Fasana also provided an overview of the Early Childhood, Youth and Higher Education programs, as well as an update on the new hayu munk skukum Services and Chinuk Language programs.

Some of the highlights included:

  • There are 69 students in five pre-school classrooms and 29 students in the home-based program. The child care feasibility study is complete and there are plans to build an eight-room childhood development center with a tentative opening date of fall 2024;
  • The Chinuk Language program continues to be successful. There are 17 students in the preschool class, 15 in the kindergarten to sixth-grade class and 38 in the high school class. There is no longer a middle school class. Instead, two different levels are offered at Willamina High School. A new, six-classroom language building will open in the fall for preschool through sixth-grade students;
  • Youth Education offers academic advising, coaching, curriculum development, a Shawash Studies high school class, college visits, school supply distributions, and an annual honor and recognition event. There are 320 students who utilize academic coaches and advisers. Fifteen students are enrolled in the Shawash Studies class and 37 in a guided study class. Additionally, a Native literature class has 13 students enrolled;
  • Youth Enrichment, now hayu munk skukum Services, continues its popular hihi-lakhaset (fun boxes) activity project, which served 1,200 students last year. The afterschool and summer programs include 100 students, while 120 participate in Native Club activities. Last summer, 28 students were selected for the Youth Internship program. Staff also participate in Monday morning meet-ups in Tribal housing;
  • Higher Education currently has 78 students in bachelor degree programs, 46 in graduate degree programs, 91 in community college programs, 11 in non-credit classes, five enrolled in GED programs and five students in education/career coaching. The Tribe also had 93 students who received a state Tribal Student Grant to cover college tuition and other expenses;
  • And the Tribal Library provides author visits, afterschool programming and mobile library services for those who cannot come in person.

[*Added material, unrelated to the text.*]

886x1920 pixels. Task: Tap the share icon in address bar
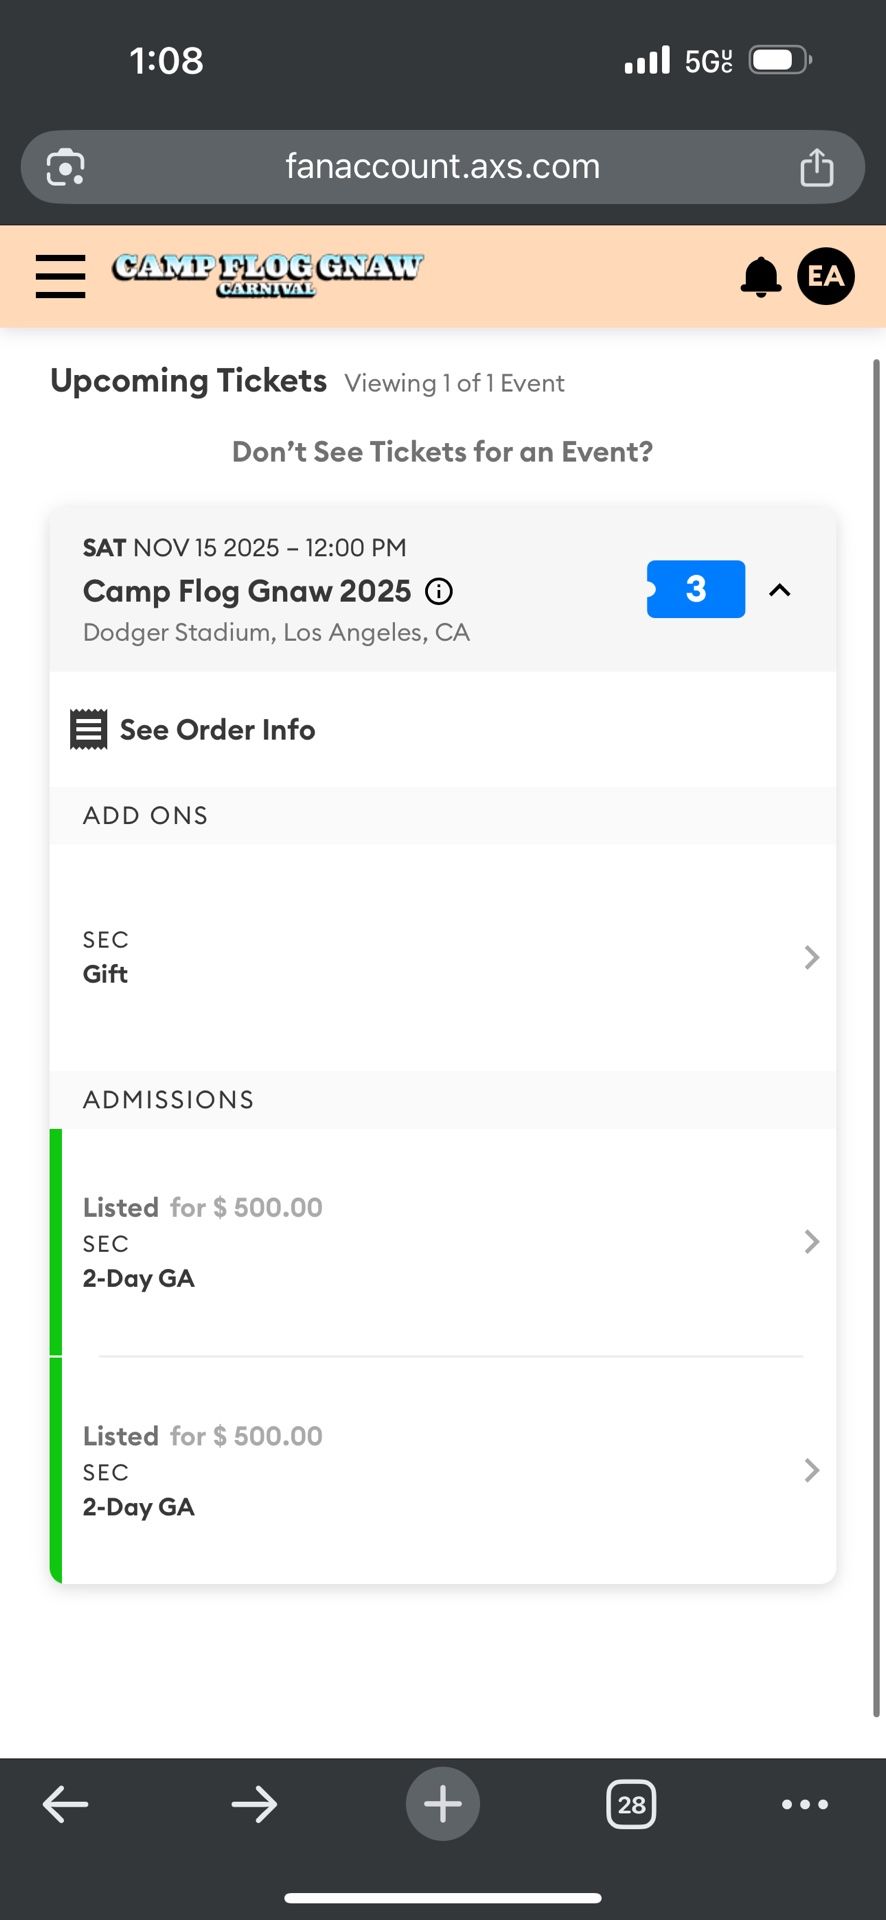pos(816,167)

Fasana said that goals include hosting a language building open house, completing a Tribally operated school feasibility study and opening the child development center. To learn more about the Education Department, visit 

Fasana took six questions and comments from the audience. Tribal Council Chairwoman Cheryle A. Kennedy said that education has always been a priority for the Tribe. 

“This was a good report and had a lot of important information,” she said. “Education is a principle that the Tribe has always embraced.” 

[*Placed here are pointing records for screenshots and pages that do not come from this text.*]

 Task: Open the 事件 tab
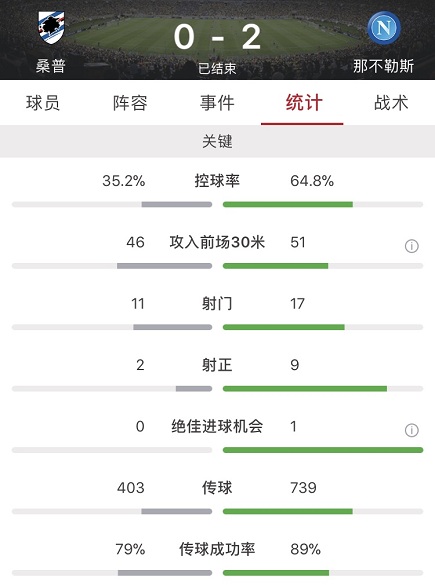click(x=217, y=103)
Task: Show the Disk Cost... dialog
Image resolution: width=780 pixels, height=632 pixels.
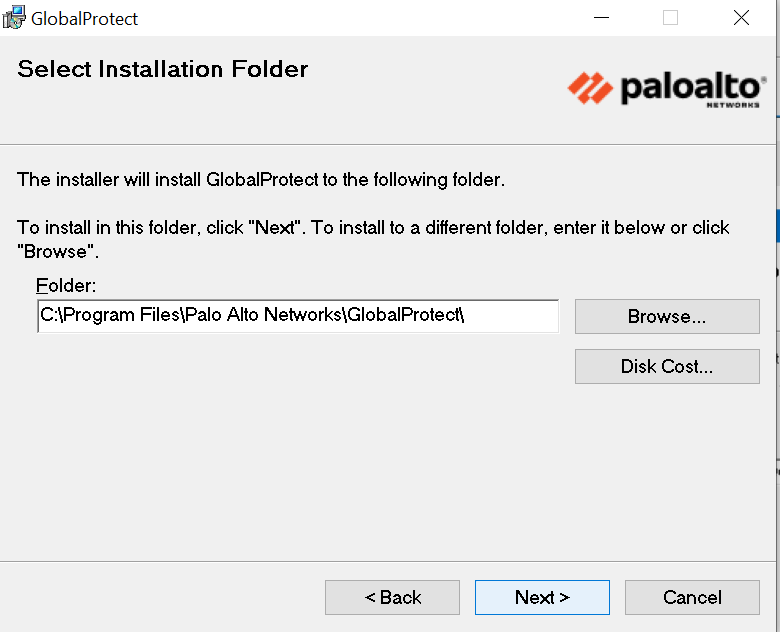Action: tap(667, 366)
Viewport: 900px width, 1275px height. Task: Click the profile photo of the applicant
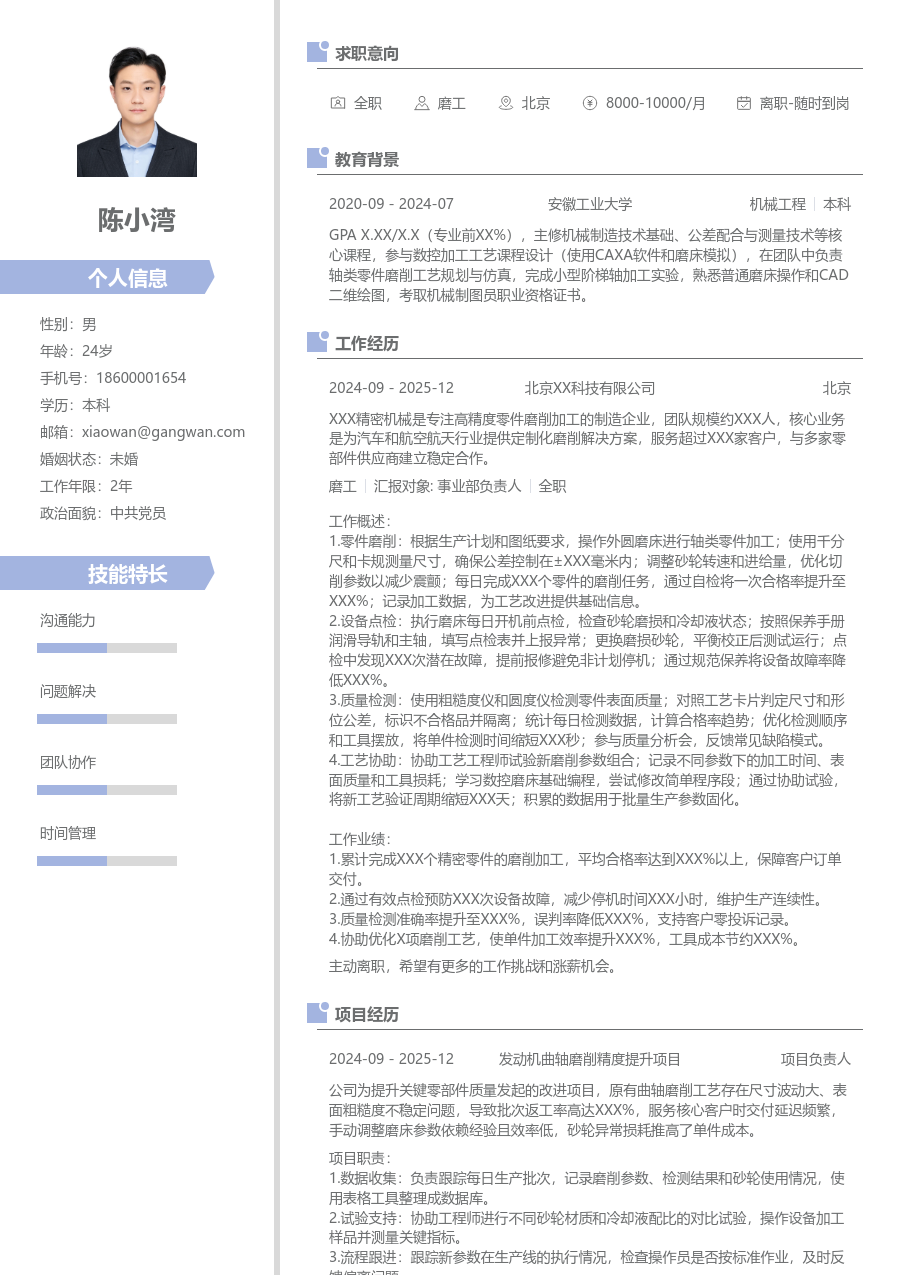[x=137, y=111]
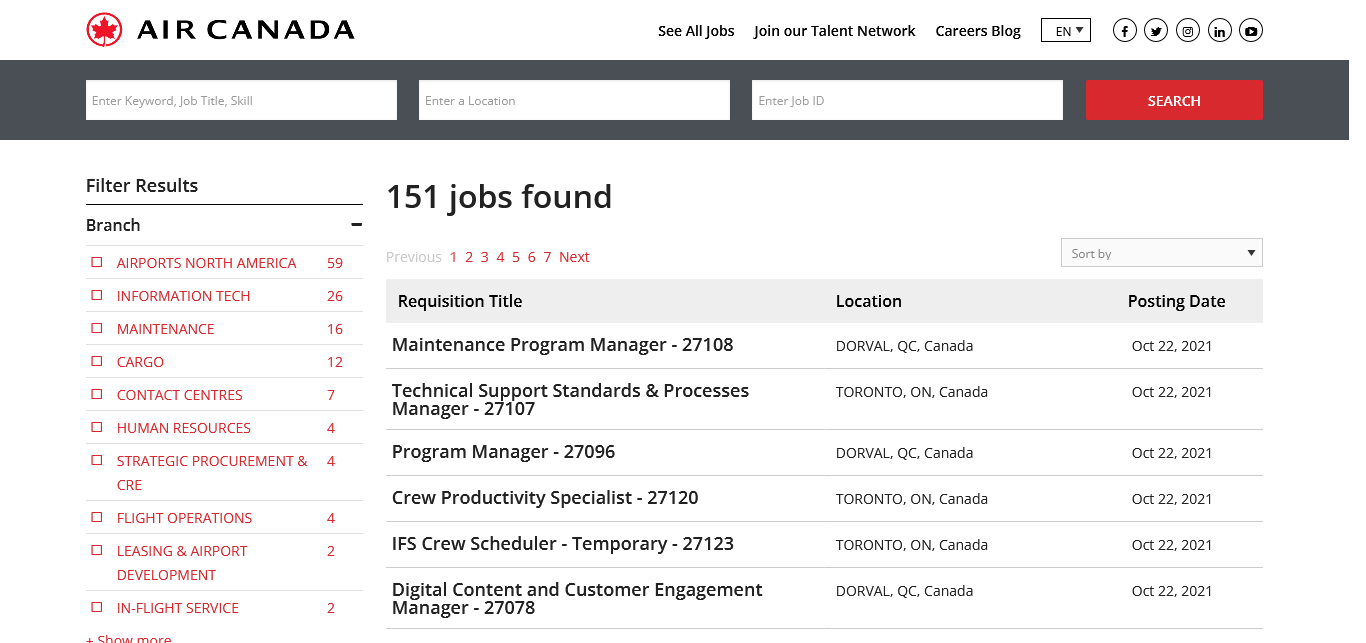Go to the Careers Blog menu item
The width and height of the screenshot is (1366, 643).
pos(977,31)
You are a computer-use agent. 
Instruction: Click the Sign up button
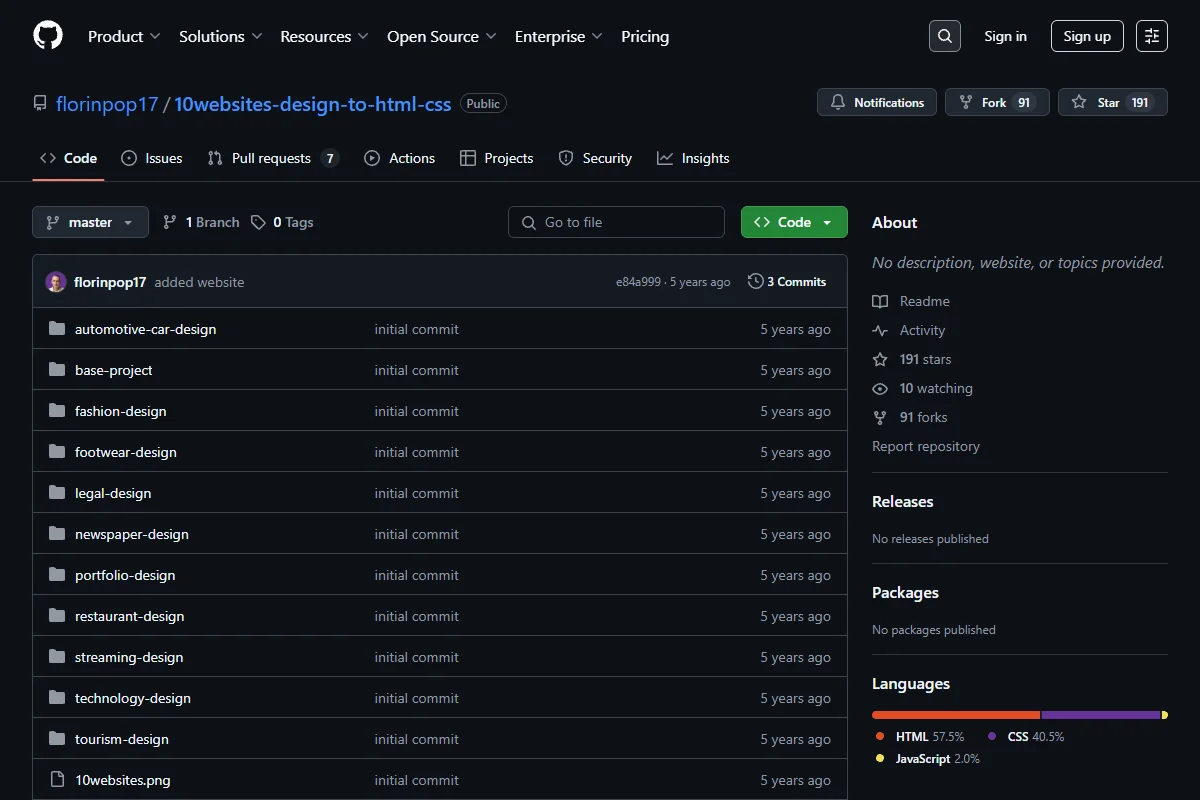pos(1087,36)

In other action, it was announced that the next General Council meeting will be in a hybrid format at 11 a.m. Sunday, April 2, at the Lane Community College Longhouse, 4000 E. 30th Ave., Eugene, with a presentation about fentanyl awareness and education. 

Door prize winners were Lee Huffman, Angie Blackwell, Darla Reynvaan, Cheyenne Haller and Matthew Haller, $50 each; and Josephine Ingraham, Jamieson Smallwood and Jack Giffen Jr., $100 each.

The entire meeting can be viewed by visiting the Tribal government’s website at and clicking on the Government tab and then Videos.